Gate receipts are critical in football because that’s the one sport that receives substantial crowds.
“We’re getting significantly better crowds now that we’re playing at PV,” Hanlon said. “There’s better parking, and more kids are showing up. It’s a social event as much as it’s a sporting event.
“So it gets kids involved at the start of the school year, and it’s safer because kids aren’t walking long distances. Chico State has some issues being dark and dangerous in some parts.”
Chip Carton, Chico’s athletic director, said that while a stadium would be nice, “Facilities are getting better at both Chico and PV. Things are getting better, a little at a time. The coaches and boosters are working together and things are improving.”

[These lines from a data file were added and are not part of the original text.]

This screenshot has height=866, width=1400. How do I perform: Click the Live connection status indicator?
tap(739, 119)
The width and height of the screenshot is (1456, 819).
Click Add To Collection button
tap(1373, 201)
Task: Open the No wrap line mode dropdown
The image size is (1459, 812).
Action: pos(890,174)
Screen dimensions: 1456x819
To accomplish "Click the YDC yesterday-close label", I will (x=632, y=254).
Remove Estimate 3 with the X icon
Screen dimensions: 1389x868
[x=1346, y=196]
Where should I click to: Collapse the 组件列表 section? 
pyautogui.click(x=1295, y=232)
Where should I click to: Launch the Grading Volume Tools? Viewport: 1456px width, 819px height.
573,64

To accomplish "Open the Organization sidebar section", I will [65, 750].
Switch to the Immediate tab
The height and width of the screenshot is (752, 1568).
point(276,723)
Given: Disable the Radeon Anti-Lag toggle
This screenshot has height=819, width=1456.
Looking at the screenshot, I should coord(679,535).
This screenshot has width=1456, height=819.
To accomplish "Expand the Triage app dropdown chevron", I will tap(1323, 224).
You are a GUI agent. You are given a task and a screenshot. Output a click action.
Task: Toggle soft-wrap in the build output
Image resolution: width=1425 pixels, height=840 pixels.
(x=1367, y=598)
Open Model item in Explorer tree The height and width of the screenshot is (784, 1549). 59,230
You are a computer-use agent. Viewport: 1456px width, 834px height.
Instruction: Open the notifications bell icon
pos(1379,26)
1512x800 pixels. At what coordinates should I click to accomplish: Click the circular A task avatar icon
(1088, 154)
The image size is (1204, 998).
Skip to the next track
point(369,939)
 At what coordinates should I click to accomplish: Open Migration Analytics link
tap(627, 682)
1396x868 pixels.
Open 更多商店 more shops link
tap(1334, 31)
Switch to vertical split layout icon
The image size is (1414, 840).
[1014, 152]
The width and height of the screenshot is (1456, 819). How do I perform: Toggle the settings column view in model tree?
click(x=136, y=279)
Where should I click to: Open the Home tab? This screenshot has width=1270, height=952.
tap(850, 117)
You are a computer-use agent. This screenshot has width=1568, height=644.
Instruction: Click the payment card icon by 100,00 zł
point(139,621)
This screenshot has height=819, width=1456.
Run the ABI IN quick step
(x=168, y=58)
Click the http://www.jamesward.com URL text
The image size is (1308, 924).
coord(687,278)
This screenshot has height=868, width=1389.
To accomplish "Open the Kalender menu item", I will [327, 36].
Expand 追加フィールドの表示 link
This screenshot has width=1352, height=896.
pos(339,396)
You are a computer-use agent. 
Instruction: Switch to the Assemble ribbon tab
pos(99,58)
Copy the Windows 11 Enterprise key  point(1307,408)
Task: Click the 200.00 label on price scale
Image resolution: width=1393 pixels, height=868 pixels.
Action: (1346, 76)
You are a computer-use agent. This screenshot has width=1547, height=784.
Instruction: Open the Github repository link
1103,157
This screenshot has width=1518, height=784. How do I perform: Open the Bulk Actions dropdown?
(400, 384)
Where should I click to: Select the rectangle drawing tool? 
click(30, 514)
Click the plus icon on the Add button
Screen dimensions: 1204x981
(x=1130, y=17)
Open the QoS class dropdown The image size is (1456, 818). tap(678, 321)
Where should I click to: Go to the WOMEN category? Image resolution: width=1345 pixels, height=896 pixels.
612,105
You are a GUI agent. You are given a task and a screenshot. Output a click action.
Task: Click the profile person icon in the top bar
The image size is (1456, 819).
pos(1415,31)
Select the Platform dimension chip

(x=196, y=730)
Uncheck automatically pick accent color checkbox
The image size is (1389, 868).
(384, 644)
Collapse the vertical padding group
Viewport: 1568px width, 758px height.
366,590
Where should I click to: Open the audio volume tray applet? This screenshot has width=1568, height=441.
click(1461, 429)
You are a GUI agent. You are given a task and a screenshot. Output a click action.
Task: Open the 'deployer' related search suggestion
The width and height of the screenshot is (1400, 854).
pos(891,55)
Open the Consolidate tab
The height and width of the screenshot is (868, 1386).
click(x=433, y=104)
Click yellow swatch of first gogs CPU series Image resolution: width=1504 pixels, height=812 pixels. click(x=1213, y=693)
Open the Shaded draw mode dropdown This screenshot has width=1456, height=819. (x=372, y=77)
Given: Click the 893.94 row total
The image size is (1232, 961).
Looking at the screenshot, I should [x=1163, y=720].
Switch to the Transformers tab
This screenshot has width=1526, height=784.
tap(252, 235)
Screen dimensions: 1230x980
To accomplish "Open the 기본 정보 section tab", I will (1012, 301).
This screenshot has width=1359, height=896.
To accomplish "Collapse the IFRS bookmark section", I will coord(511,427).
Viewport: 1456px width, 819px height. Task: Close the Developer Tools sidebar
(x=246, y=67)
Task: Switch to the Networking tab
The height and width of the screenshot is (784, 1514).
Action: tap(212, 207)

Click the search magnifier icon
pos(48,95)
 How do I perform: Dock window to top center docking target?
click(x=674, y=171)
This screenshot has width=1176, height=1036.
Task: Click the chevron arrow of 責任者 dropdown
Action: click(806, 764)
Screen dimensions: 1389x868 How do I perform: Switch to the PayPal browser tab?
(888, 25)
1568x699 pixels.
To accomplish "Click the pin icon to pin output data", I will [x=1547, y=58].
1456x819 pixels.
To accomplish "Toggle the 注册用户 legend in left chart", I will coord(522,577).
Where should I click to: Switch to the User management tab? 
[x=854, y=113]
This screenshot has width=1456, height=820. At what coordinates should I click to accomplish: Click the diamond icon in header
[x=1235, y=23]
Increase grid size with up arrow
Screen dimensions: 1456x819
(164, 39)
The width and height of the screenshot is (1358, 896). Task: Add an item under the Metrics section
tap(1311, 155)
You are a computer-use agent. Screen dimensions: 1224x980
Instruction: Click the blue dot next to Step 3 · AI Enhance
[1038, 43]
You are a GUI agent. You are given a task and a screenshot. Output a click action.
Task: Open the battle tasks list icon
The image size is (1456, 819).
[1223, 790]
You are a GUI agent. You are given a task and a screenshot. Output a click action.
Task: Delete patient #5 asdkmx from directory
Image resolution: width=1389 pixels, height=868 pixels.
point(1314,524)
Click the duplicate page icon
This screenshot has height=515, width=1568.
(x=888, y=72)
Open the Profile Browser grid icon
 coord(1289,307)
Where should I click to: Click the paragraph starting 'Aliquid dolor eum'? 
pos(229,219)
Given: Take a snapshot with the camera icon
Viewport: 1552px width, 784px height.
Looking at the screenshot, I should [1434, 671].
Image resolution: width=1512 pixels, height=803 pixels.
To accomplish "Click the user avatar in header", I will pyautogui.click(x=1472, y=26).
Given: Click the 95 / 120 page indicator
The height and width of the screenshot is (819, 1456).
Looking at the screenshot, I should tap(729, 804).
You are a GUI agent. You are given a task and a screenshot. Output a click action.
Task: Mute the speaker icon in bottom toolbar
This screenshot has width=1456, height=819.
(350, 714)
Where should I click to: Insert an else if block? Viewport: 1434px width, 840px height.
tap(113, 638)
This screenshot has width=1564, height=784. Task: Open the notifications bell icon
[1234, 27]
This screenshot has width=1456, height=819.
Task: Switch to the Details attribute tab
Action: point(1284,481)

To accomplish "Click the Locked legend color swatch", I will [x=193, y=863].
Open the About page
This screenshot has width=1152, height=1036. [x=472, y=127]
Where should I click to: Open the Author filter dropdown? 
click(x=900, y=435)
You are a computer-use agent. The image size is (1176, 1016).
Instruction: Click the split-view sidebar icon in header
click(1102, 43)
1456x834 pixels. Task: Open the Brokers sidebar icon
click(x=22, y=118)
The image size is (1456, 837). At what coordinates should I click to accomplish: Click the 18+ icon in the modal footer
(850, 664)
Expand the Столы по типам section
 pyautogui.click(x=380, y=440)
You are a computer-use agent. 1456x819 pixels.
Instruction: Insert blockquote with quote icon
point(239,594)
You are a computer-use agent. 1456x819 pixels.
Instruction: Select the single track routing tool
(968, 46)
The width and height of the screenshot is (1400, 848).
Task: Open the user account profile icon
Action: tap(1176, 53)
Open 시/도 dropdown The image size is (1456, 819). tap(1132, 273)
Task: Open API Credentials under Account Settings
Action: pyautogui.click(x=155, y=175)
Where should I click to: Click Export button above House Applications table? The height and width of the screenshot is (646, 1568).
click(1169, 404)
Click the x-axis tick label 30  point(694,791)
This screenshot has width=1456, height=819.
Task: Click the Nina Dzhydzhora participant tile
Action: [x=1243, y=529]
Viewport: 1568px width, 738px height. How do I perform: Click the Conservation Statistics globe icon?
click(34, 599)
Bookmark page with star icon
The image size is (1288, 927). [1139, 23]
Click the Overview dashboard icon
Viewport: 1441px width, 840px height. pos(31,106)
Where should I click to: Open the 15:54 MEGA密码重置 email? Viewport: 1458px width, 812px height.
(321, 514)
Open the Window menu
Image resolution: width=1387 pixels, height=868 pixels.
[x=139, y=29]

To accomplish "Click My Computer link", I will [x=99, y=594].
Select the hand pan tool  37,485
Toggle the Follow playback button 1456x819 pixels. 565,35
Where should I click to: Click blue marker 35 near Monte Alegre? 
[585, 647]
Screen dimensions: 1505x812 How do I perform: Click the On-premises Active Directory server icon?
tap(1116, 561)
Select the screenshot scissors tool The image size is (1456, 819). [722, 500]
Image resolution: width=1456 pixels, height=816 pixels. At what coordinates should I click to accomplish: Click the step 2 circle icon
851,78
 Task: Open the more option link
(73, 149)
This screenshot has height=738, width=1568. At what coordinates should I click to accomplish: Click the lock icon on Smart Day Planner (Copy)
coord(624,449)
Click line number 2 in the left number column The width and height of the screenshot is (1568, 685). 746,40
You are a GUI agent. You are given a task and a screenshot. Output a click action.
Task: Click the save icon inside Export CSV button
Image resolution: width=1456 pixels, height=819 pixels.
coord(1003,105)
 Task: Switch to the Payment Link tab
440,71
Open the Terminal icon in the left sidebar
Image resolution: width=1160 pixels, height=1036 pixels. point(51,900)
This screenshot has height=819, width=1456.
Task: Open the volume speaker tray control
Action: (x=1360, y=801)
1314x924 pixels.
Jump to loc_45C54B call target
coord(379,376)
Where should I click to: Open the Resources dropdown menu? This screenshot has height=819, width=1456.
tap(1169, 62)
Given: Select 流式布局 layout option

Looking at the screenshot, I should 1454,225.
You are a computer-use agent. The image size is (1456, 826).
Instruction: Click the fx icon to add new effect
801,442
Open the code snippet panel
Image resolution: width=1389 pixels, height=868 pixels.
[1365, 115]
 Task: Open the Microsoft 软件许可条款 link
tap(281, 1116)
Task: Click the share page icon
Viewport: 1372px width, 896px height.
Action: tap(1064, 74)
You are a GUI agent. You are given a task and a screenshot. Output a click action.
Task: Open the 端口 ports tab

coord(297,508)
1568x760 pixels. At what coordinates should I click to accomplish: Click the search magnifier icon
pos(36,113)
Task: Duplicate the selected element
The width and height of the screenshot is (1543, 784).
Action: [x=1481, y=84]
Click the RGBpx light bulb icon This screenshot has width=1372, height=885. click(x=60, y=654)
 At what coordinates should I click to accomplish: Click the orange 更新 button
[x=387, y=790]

He pointed to the example of Chico’s baseball fields, which now both have enclosed dugouts. Unfortunately, those dugouts have proven to be magnets for people who want to engage in activity out of sight of others.
“The vandalism is constant,” said Carton, who’s also the varsity baseball coach.
Hanlon agreed that the portable toilets have become almost untenable, because they serve spectators and participants at not just the track, but also baseball, softball, field hockey and soccer.
Carton echoed his approval of the school board’s cooperation. “The changes for the better in the last 10 years have come thanks to a supportive school board. We’ve made some big gains,” he said.
And on the idea of a stadium? Someday, Carton said: “We do have a dream and a vision.”